Exactly the lines from the beginning of the records to the line with "The image size is (1024, 469).", both ends included, are to be given again, and pictures are to be left out.

Collected data:
---

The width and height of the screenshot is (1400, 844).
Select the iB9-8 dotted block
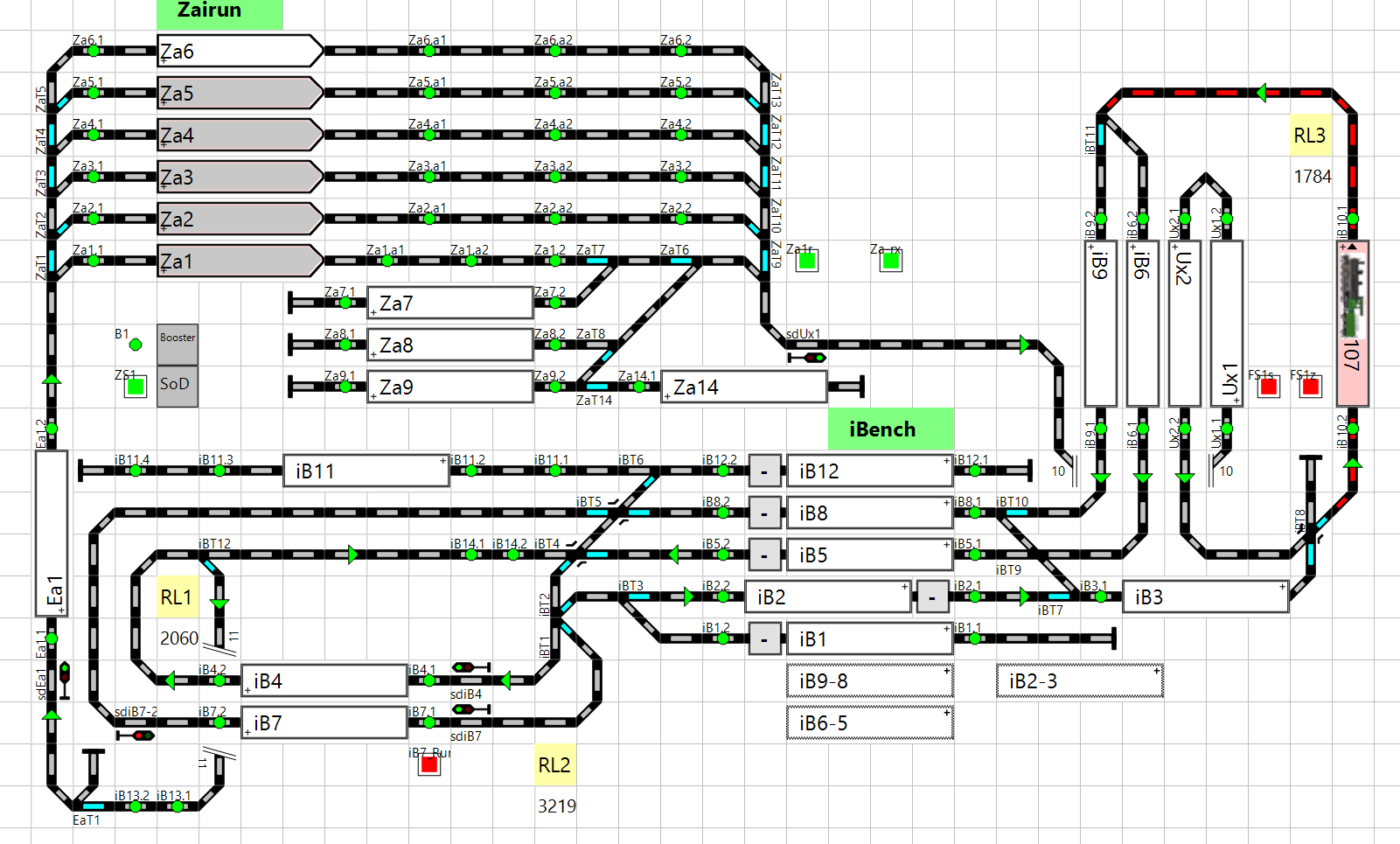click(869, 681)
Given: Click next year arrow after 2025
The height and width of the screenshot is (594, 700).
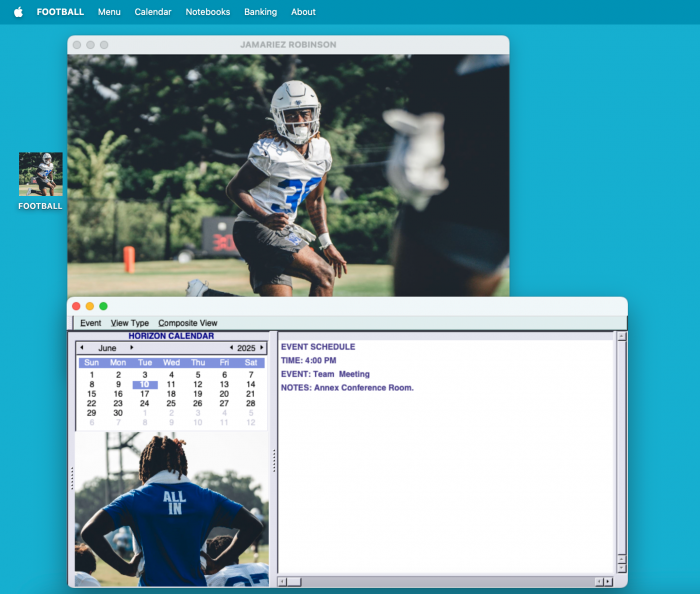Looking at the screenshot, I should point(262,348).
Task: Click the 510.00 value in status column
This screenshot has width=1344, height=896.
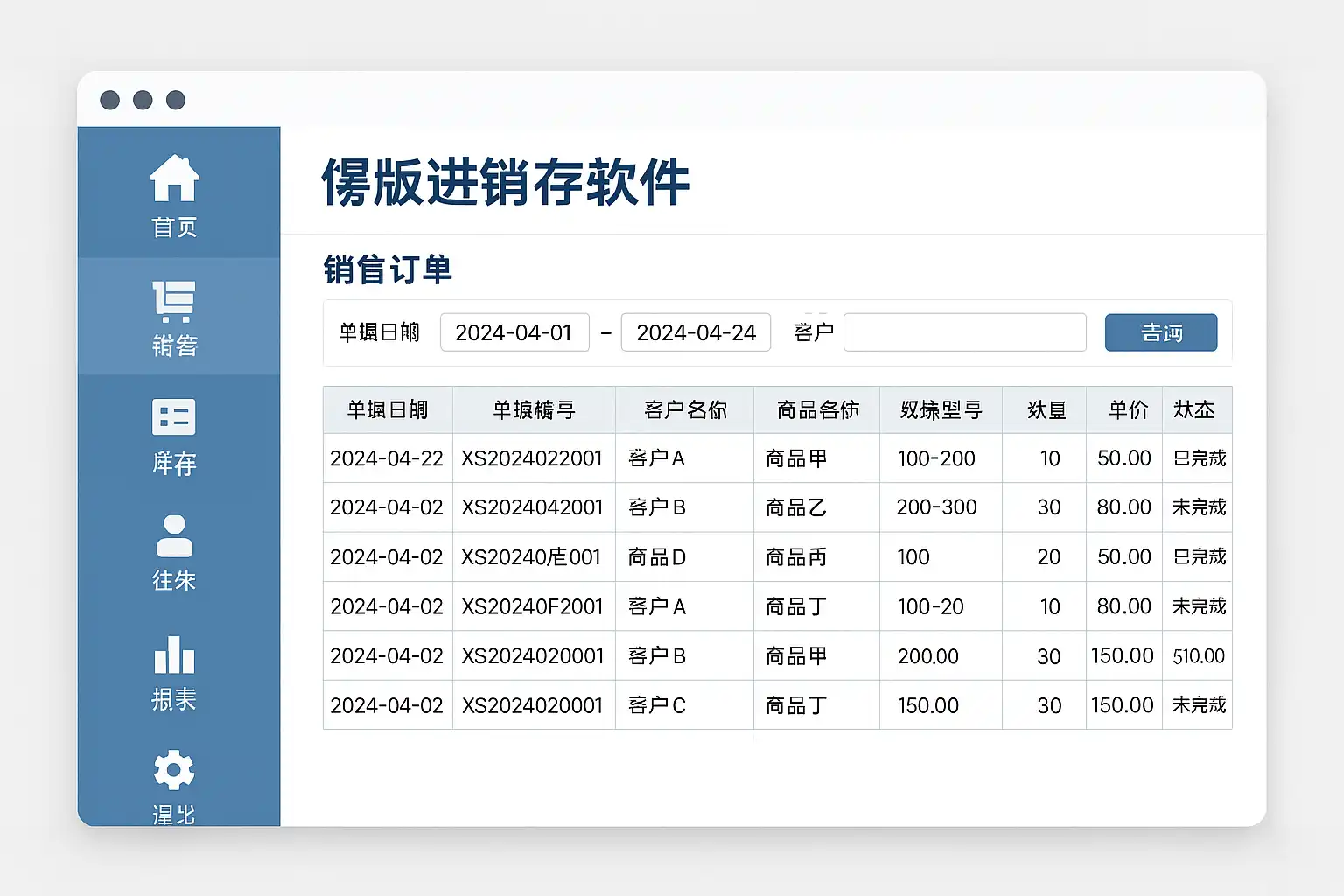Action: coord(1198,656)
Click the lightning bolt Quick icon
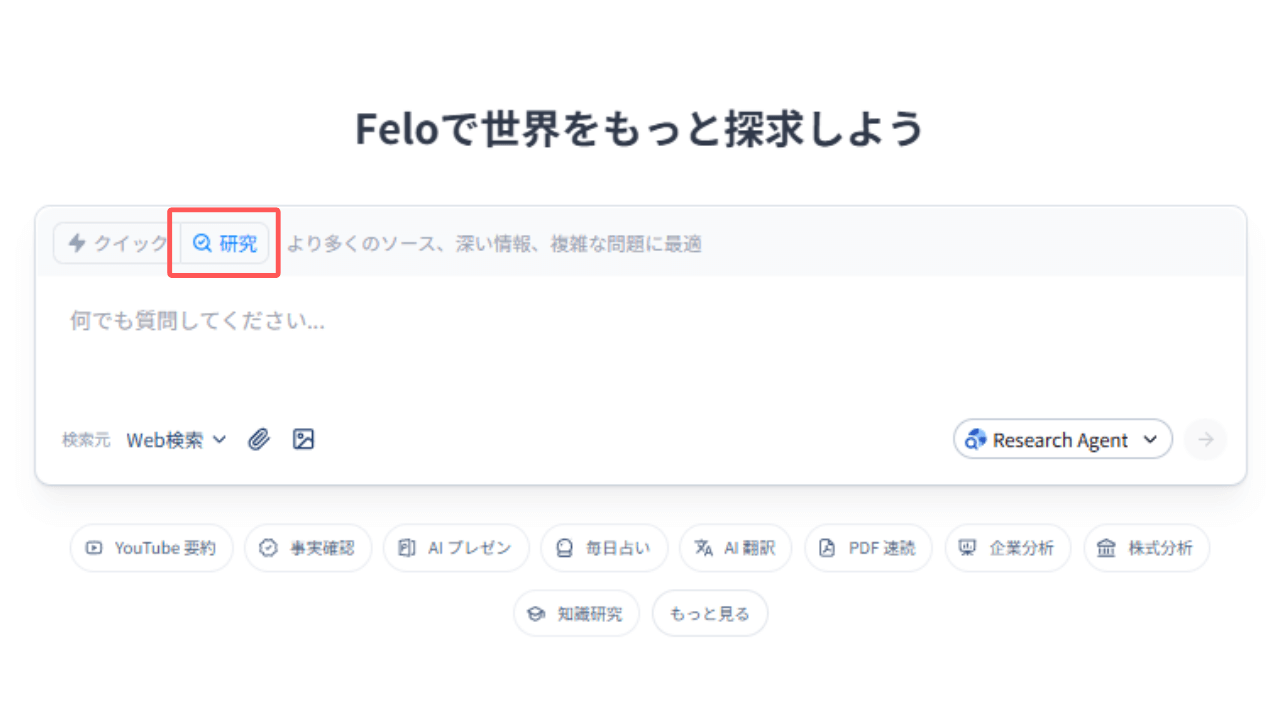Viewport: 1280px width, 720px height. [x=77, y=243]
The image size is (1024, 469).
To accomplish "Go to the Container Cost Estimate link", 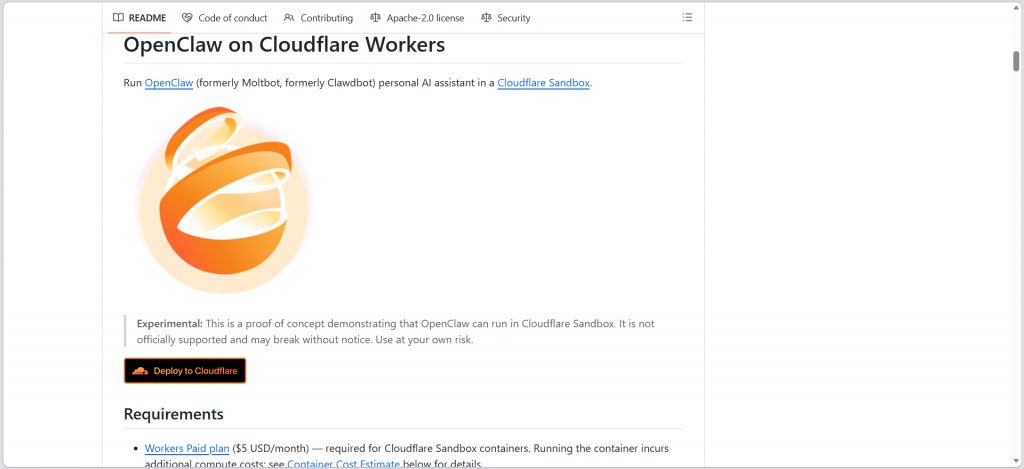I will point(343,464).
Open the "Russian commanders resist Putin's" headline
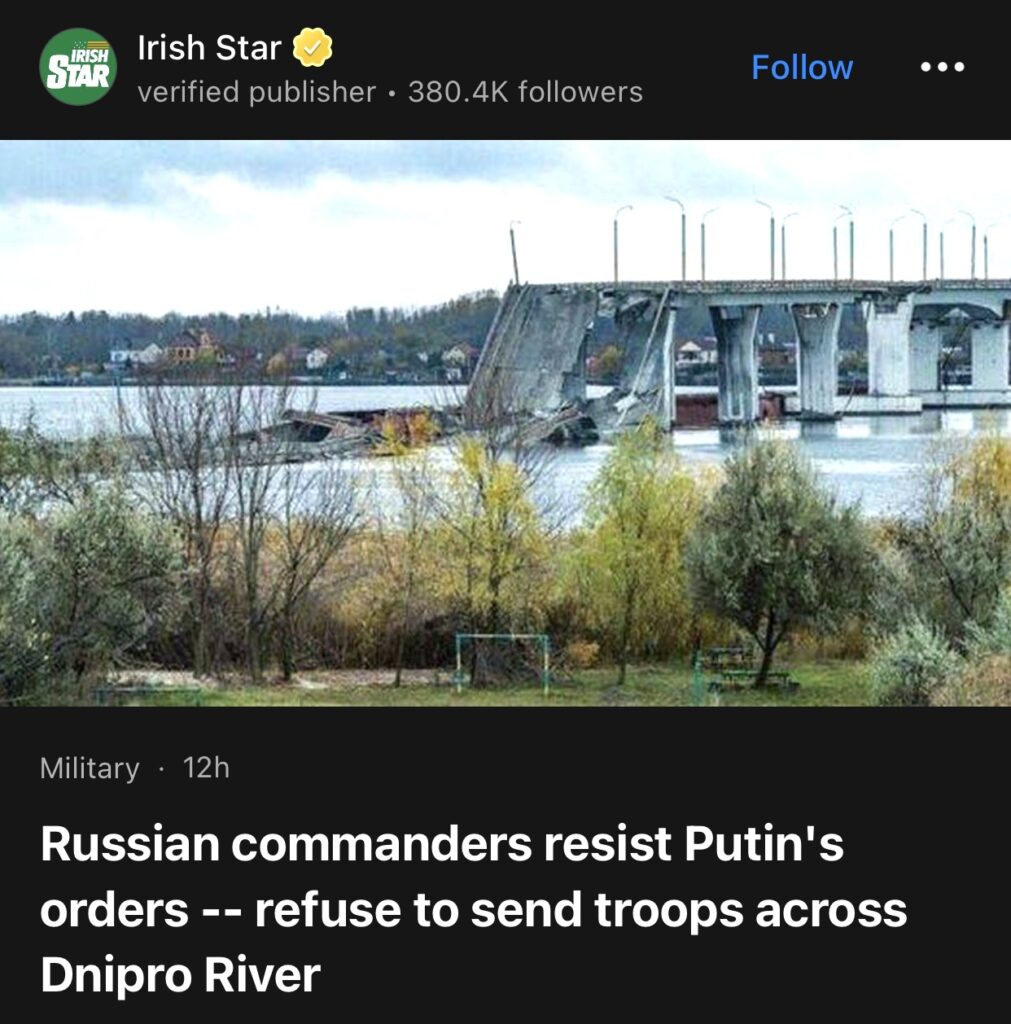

---

Task solution:
The width and height of the screenshot is (1400, 844).
Select the iB9-8 dotted block
click(869, 681)
Given: Click next year arrow after 2025
The height and width of the screenshot is (594, 700).
Looking at the screenshot, I should point(262,348).
Task: Click the 510.00 value in status column
This screenshot has width=1344, height=896.
Action: coord(1198,656)
Click the lightning bolt Quick icon
Viewport: 1280px width, 720px height. [x=77, y=243]
The image size is (1024, 469).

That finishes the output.